Stated goal
Copy out, word for word, the rows below that begin with the line containing "Click the 2月11日 date axis label" and end with the line containing "The width and height of the screenshot is (612, 364).", including both of those lines.

Data supplied
┄┄┄┄┄┄┄┄┄┄

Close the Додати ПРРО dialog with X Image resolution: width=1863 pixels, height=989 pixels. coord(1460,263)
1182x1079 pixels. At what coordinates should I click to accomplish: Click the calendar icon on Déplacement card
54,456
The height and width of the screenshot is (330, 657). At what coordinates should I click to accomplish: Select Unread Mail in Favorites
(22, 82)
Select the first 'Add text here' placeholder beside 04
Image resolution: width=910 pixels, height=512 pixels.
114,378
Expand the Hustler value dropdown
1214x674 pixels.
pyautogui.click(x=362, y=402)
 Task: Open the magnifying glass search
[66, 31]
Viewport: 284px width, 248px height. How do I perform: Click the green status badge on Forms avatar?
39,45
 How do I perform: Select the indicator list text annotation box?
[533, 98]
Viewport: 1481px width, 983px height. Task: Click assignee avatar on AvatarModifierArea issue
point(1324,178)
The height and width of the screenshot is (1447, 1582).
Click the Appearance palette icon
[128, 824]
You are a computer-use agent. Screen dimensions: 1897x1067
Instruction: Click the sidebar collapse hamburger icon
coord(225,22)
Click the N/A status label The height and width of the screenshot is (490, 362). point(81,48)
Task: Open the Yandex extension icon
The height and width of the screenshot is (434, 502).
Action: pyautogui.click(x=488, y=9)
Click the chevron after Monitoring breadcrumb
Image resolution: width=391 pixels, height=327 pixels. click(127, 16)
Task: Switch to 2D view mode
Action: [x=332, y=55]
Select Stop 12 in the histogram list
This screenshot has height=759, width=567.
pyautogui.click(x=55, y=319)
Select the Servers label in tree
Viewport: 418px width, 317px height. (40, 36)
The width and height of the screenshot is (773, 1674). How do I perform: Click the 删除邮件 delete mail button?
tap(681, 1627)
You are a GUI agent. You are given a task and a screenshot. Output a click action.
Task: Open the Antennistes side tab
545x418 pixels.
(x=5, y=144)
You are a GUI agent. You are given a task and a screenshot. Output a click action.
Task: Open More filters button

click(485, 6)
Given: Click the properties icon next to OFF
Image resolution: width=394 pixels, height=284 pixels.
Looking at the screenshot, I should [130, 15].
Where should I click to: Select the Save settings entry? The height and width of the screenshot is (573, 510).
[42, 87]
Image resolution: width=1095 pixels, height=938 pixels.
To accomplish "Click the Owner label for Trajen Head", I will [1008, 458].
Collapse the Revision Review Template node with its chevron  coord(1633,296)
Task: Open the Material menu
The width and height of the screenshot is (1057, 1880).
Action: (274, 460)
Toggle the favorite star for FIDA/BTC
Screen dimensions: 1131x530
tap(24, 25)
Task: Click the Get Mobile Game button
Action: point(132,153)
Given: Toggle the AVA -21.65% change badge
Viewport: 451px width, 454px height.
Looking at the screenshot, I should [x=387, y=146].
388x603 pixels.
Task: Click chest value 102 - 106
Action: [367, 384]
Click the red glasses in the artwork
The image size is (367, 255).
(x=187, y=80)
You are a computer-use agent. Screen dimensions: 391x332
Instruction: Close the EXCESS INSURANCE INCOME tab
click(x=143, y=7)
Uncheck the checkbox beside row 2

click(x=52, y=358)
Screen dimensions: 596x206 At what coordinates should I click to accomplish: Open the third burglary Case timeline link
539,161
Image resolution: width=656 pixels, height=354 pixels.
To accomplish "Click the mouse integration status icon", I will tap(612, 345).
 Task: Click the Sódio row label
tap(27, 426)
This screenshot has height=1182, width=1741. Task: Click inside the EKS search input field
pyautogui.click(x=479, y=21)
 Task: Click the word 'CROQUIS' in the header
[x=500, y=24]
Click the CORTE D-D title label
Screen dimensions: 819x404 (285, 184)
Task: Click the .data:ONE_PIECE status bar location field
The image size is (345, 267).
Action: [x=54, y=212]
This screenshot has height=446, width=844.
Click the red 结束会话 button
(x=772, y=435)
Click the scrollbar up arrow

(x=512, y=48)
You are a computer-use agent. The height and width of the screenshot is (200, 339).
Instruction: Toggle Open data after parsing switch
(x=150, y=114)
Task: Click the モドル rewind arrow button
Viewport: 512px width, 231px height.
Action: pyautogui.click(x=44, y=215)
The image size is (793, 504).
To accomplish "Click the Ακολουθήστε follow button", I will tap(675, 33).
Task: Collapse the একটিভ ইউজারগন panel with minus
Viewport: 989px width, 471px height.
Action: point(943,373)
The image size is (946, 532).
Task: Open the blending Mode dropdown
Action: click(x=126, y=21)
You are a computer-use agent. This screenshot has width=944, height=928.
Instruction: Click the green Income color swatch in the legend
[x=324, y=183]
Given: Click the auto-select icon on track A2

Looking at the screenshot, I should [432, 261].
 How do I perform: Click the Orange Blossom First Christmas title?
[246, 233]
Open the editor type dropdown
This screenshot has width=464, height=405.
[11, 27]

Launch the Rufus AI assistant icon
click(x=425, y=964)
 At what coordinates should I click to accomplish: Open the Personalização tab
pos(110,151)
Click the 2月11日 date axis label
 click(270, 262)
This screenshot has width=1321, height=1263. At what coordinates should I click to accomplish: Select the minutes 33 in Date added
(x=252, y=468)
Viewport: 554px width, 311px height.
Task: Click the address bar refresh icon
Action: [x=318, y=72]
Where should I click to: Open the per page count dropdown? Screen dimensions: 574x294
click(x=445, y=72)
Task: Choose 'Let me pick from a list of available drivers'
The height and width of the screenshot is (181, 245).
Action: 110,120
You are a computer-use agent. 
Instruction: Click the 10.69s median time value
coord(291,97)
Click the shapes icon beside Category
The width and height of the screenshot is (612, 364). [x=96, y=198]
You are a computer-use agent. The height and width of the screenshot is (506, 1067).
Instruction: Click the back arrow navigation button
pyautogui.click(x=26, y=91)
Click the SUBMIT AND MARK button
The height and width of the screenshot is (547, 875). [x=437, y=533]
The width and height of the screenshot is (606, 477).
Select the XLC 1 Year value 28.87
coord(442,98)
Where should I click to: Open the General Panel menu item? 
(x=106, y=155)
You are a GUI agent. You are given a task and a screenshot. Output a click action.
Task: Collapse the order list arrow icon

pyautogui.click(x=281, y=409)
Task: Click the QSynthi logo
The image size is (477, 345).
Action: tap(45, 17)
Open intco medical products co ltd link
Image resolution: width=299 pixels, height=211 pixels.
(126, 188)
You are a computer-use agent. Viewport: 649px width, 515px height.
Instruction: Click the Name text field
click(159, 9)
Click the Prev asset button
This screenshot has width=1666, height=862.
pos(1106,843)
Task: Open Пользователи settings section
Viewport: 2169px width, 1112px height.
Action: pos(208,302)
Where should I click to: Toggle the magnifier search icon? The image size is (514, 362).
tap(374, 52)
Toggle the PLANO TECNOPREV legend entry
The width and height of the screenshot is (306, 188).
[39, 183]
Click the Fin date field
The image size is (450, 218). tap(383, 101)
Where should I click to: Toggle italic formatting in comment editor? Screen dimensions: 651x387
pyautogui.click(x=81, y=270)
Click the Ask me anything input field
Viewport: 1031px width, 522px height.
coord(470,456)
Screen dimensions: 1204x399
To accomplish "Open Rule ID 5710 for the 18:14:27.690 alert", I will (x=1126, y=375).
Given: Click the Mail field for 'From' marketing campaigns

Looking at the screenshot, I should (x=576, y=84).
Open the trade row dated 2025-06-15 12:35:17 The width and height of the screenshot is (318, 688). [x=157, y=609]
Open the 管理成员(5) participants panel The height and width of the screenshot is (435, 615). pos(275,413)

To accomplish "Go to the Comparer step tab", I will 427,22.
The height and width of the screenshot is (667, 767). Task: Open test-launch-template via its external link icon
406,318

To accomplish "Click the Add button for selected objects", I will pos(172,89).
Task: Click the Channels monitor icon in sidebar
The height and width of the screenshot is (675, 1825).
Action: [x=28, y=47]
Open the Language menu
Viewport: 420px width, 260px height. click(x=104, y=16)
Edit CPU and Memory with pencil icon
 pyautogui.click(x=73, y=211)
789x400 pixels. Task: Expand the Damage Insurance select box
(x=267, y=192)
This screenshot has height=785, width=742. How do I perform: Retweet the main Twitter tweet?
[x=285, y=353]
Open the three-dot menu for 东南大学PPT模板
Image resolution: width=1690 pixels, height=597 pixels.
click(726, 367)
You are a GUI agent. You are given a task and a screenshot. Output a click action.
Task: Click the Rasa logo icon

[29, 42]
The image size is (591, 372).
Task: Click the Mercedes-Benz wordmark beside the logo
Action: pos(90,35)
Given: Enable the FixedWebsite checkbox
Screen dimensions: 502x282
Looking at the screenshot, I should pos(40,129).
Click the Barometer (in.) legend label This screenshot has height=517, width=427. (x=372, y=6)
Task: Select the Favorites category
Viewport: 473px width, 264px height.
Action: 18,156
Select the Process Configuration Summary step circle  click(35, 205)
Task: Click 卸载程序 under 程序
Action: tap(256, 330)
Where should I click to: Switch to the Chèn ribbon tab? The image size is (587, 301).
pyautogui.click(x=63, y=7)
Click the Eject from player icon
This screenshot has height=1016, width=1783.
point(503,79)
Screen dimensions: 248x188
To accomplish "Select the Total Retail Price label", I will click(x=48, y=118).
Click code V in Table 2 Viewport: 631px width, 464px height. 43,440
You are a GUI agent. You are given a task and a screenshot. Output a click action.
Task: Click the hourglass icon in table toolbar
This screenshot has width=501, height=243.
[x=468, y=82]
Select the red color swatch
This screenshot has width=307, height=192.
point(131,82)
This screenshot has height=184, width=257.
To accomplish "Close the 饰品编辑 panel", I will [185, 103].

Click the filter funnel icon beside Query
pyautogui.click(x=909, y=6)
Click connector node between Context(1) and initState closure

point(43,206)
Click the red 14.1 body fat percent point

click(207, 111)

┄┄┄┄┄┄┄┄┄┄

Solution for this task
Click the 2月11日 date axis label
 click(270, 262)
This screenshot has width=1321, height=1263. At what coordinates should I click to accomplish: Select the minutes 33 in Date added
(x=252, y=468)
Viewport: 554px width, 311px height.
Task: Click the address bar refresh icon
Action: [x=318, y=72]
Where should I click to: Open the per page count dropdown? Screen dimensions: 574x294
click(x=445, y=72)
Task: Choose 'Let me pick from a list of available drivers'
The height and width of the screenshot is (181, 245).
Action: 110,120
You are a computer-use agent. 
Instruction: Click the 10.69s median time value
coord(291,97)
Click the shapes icon beside Category
The width and height of the screenshot is (612, 364). [x=96, y=198]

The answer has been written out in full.